(Things to do)
a - In the passage on modest dress below, why did most of the girls in the writer's high school shop for and wear men's shorts? Answer in one to three sentences.
b - Decide whether each statement agrees with the passage on modest dress below, answering yes or no and quoting the deciding words of the passage: (i) The writer grew up attending a very small Christian school. (ii) The writer has never assumed, on seeing a woman and her daughters in a store, that they were home schoolers. (iii) The writer says that denim jumpers were once in fashion.
c - Write a continuation of the passage on modest dress below, beginning after its final sentence.

Segment Start: Passage

Have you ever passed a woman and her daughters in the store who were wearing denim skirts with their hair pulled back and immediately thought, “home schoolers”? Sadly, I admit I have.
Don’t get me wrong, I grew up in a very small Christian school so I’ve had my fair share of ankle length skirts and below the knee culottes and tights and long hair and denim jumpers (yes, that’s right, they were “in”). In high school most of the girls shopped for and wore men’s shorts because women’s were never long enough. I know what it’s like to freeze in the winter because “women can’t wear pants” or swim fully clothed in a dark t-shirt and knee length dark shorts or play ball in a dress (you try kicking the ball and running around the bases all while masterfully keeping your skirt from flying up to your face…it’s tough!!) or to be looked at in the store like you must not have a clue what you’re wearing because it is freakish.

Segment End: Passage
Segment Start: Input data

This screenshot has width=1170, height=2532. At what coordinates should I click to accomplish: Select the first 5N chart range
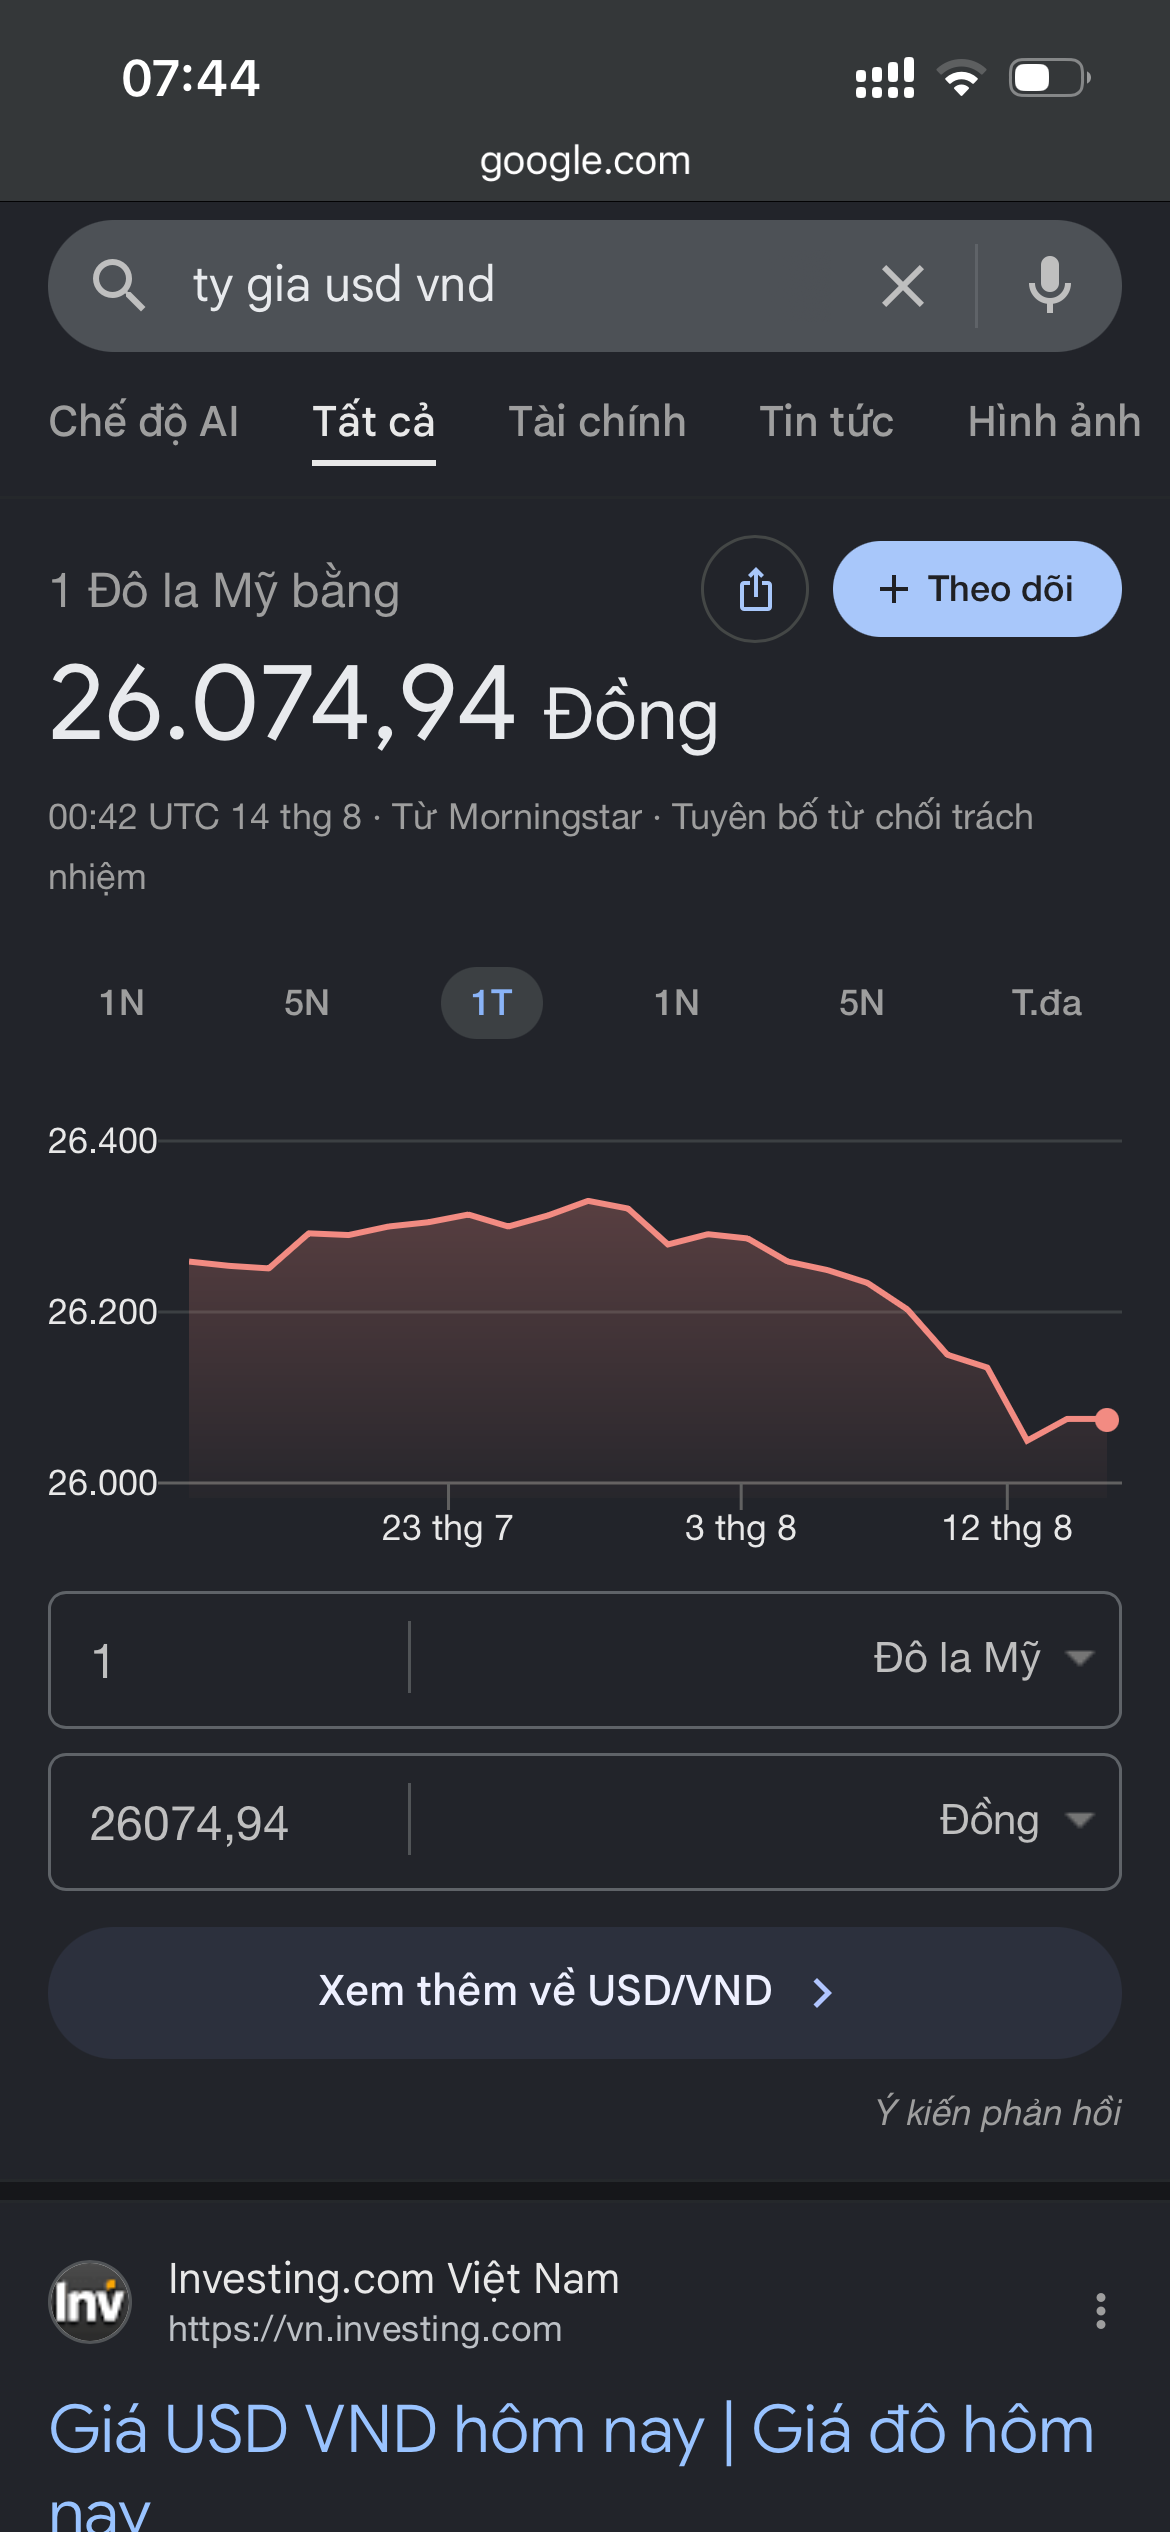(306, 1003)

Segment End: Input data

(Numbered answers)
a - Most of the girls wore men's shorts because women's shorts were never long enough.

b -
(i) Yes: "I grew up in a very small Christian school"
(ii) No: "Sadly, I admit I have."
(iii) Yes: "denim jumpers (yes, that’s right, they were “in”)"

c -
Still, the unknown world of home schoolers seemed odd to me. That is, until I actually became friends with people who home school. You’ll never guess what I discovered…they are just regular people. That’s right. Astonishing isn’t it. If anything, they are amazingly wonderful people. Not only do they work and take care of their house and cook and grocery shop and read and run and all the things everyone else does on a daily basis – they also make time to educate their children. Amazing!
I’m sure there are some people who home school that are a bit off their rocker. But, there are people like this everywhere, not just in the home schooling world. Haven’t you ever met a weird Christian? A weird musician? A weird junior high student? Weirdness is everywhere – it’s what makes us human and we should embrace and celebrate each others weirdnesses.
There are SOOOO many benefits to home schooling – vacation at will, if you need to move math from 2 pm to 5 pm go right ahead and do it, learning environment tailored to the needs of each child, etc. etc. etc. I’m not saying home schooling is for everyone – in fact, it definitely is not for everyone – I’m just saying I’ve learned not to be so quick to judge what other families decide is best for them.
I’ve also decided to start doing some home “schooling” with Mikayla. I’m not sure how much you can classify as “school” at two years old. But we have started learning letters and numbers and colors and such. Really, it’s more about being purposeful and intentional with the way we play and interact having a learning goal in mind.
Over the past few weeks she has taken some HUGE steps developmentally speaking. She is recognizing and retaining and repeating things that have surprised us. Her vocabulary has just exploded. Her motor skills are improving.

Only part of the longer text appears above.